In 1981 Kelly wrote his first hit song, "Fire and Ice", with Pat Benatar for her album Precious Time.

After Kelly met Billy Steinberg at a party in 1981, the duo began writing songs together, with Steinberg as lyricist and Kelly the principal music writer. Steinberg and Kelly wrote songs for a variety of popular music artists, including five number-one singles on the Billboard Hot 100 chart. The pair also joined together as i-Ten to release the album Taking a Cold Look in 1983.

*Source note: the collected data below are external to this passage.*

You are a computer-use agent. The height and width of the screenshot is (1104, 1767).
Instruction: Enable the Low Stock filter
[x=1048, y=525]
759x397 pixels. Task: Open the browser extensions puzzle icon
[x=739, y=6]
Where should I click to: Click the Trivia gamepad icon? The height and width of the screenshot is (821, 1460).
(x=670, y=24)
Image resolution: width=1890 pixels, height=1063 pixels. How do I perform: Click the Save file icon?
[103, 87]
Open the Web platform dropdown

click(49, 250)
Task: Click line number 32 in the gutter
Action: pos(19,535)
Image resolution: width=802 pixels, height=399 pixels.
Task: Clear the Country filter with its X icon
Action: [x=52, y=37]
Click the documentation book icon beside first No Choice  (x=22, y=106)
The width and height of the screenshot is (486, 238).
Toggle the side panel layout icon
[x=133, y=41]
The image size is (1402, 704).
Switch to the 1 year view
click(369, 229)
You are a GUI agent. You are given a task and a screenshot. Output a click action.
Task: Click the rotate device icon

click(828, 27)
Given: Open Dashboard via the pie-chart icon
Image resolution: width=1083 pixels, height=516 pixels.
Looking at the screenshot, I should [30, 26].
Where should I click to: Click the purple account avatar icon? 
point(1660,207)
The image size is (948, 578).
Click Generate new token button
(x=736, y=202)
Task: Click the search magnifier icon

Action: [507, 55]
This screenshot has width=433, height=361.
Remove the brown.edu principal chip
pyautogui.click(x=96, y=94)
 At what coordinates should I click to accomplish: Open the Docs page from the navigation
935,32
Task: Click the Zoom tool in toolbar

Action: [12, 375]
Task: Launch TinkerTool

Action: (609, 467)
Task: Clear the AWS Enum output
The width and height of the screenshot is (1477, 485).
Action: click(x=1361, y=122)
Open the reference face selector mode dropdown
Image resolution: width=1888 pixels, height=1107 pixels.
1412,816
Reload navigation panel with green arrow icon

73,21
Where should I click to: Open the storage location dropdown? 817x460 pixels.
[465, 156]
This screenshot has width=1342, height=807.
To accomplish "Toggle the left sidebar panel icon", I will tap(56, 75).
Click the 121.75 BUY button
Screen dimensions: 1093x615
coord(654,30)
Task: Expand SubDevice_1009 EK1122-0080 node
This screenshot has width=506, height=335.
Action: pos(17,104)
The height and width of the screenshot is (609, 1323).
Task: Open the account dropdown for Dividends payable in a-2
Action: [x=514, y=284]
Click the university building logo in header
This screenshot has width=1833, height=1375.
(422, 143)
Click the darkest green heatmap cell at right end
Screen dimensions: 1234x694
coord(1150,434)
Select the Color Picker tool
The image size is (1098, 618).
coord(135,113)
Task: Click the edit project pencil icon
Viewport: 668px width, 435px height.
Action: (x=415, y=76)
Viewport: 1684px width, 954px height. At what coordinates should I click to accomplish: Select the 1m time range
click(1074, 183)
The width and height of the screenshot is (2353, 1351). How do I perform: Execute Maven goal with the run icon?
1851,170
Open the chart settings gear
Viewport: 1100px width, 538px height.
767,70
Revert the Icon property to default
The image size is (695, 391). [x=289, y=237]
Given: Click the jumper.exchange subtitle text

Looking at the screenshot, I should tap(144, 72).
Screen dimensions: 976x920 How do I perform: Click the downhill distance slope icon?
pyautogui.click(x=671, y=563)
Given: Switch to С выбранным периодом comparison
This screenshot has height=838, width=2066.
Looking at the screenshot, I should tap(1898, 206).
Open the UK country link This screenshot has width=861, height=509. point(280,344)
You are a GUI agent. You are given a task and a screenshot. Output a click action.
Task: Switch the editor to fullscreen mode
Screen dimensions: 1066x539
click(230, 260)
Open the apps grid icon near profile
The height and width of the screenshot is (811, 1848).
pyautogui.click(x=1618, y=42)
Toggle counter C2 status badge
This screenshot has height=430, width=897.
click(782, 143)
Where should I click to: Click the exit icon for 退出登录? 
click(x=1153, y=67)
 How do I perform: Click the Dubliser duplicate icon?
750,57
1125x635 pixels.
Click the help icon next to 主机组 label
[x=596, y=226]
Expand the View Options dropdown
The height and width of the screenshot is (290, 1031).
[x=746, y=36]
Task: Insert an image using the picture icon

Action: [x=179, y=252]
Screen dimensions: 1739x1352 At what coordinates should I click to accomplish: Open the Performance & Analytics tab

Songs written by Kelly and Steinberg include:
- "True Colors", recorded by Cyndi Lauper and by Phil Collins
- "Alone", originally recorded by i-Ten, re-recorded by Heart and by Celine Dion
- "In Your Room", recorded by The Bangles (co-written with Susanna Hoffs)
- "Eternal Flame", recorded by The Bangles (co-written with Susanna Hoffs)
- "I Drove All Night", recorded by Cyndi Lauper, by Roy Orbison and by Celine Dion
- "I'll Stand by You", recorded by The Pretenders (co-written with Chrissie Hynde)
- "I Touch Myself", recorded by Divinyls (co-written with Christina Amphlett and Mark McEntee)
- "Like a Virgin", recorded by Madonna
- "So Emotional", recorded by Whitney Houston
- "Look Me in the Heart", recorded by Tina Turner
- "Listen to Your Heart", recorded by Little River Band
- "You Come to My Senses", recorded by Chicago
- "In My Dreams", recorded by REO Speedwagon (co-written with Kevin Cronin)

== Recognition ==
Steinberg and Kelly were inducted into the Songwriters Hall of Fame in 2011.

==Personal life==
Kelly married and had two children late in life. He lost enthusiasm for songwriting in the mid-1990s and went into semi-retirement in 1998, moving to Thousand Oaks, California.

His son, Tyson Kelly, is also a musician, and played John Lennon in the tribute band The Bootleg Beatles as well as undertaking solo projects.